What are the required steps to convert base 10 decimal system
number 42 366 603 to base 2 unsigned binary equivalent?
- A number written in base ten, or a decimal system number, is a number written using the digits 0 through 9. A number written in base two, or a binary system number, is a number written using only the digits 0 and 1.
1. Divide the number repeatedly by 2:
Keep track of each remainder.
Stop when you get a quotient that is equal to zero.
- division = quotient + remainder;
- 42 366 603 ÷ 2 = 21 183 301 + 1;
- 21 183 301 ÷ 2 = 10 591 650 + 1;
- 10 591 650 ÷ 2 = 5 295 825 + 0;
- 5 295 825 ÷ 2 = 2 647 912 + 1;
- 2 647 912 ÷ 2 = 1 323 956 + 0;
- 1 323 956 ÷ 2 = 661 978 + 0;
- 661 978 ÷ 2 = 330 989 + 0;
- 330 989 ÷ 2 = 165 494 + 1;
- 165 494 ÷ 2 = 82 747 + 0;
- 82 747 ÷ 2 = 41 373 + 1;
- 41 373 ÷ 2 = 20 686 + 1;
- 20 686 ÷ 2 = 10 343 + 0;
- 10 343 ÷ 2 = 5 171 + 1;
- 5 171 ÷ 2 = 2 585 + 1;
- 2 585 ÷ 2 = 1 292 + 1;
- 1 292 ÷ 2 = 646 + 0;
- 646 ÷ 2 = 323 + 0;
- 323 ÷ 2 = 161 + 1;
- 161 ÷ 2 = 80 + 1;
- 80 ÷ 2 = 40 + 0;
- 40 ÷ 2 = 20 + 0;
- 20 ÷ 2 = 10 + 0;
- 10 ÷ 2 = 5 + 0;
- 5 ÷ 2 = 2 + 1;
- 2 ÷ 2 = 1 + 0;
- 1 ÷ 2 = 0 + 1;
2. Construct the base 2 representation of the positive number:
Take all the remainders starting from the bottom of the list constructed above.
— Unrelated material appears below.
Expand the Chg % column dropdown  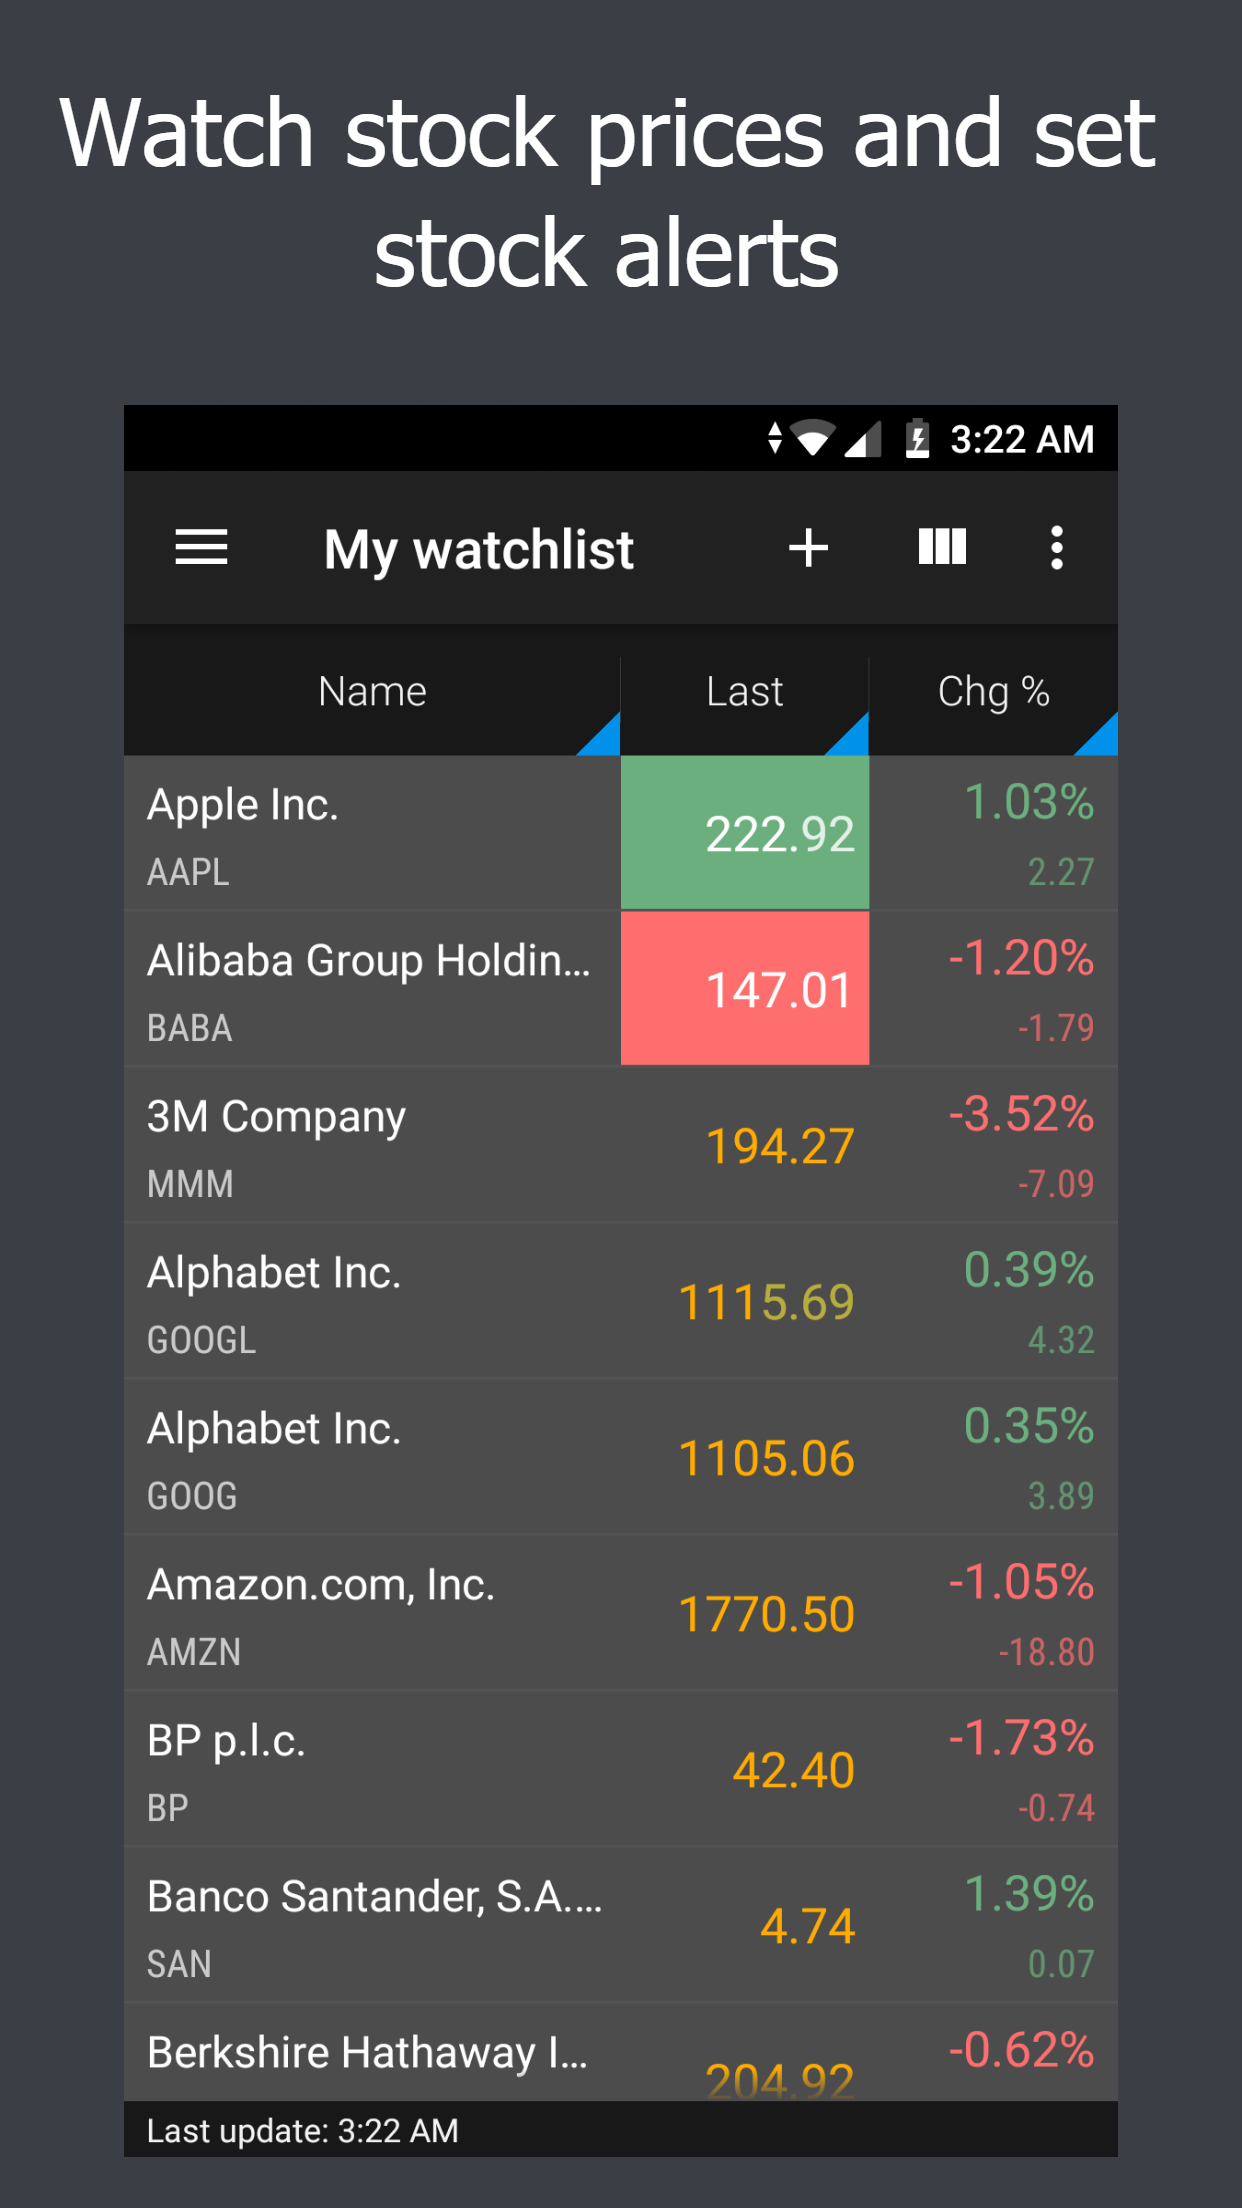pyautogui.click(x=1097, y=735)
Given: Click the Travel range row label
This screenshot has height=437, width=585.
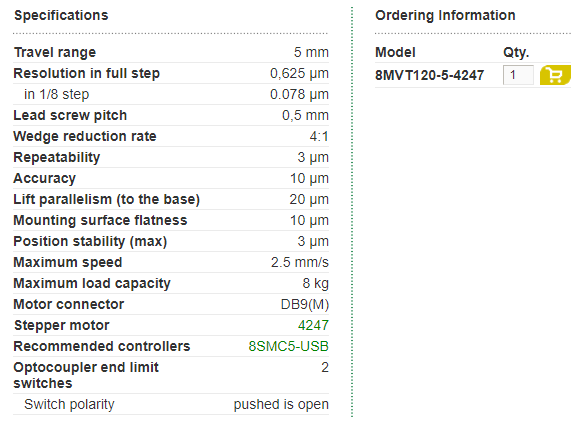Looking at the screenshot, I should [55, 52].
42 366 603(10) Base 10 decimal system number converted and written as a base 2 unsigned binary equivalent:
42 366 603 (base 10) = 10 1000 0110 0111 0110 1000 1011 (base 2)
Spaces were used to group digits: for binary, by 4, for decimal, by 3.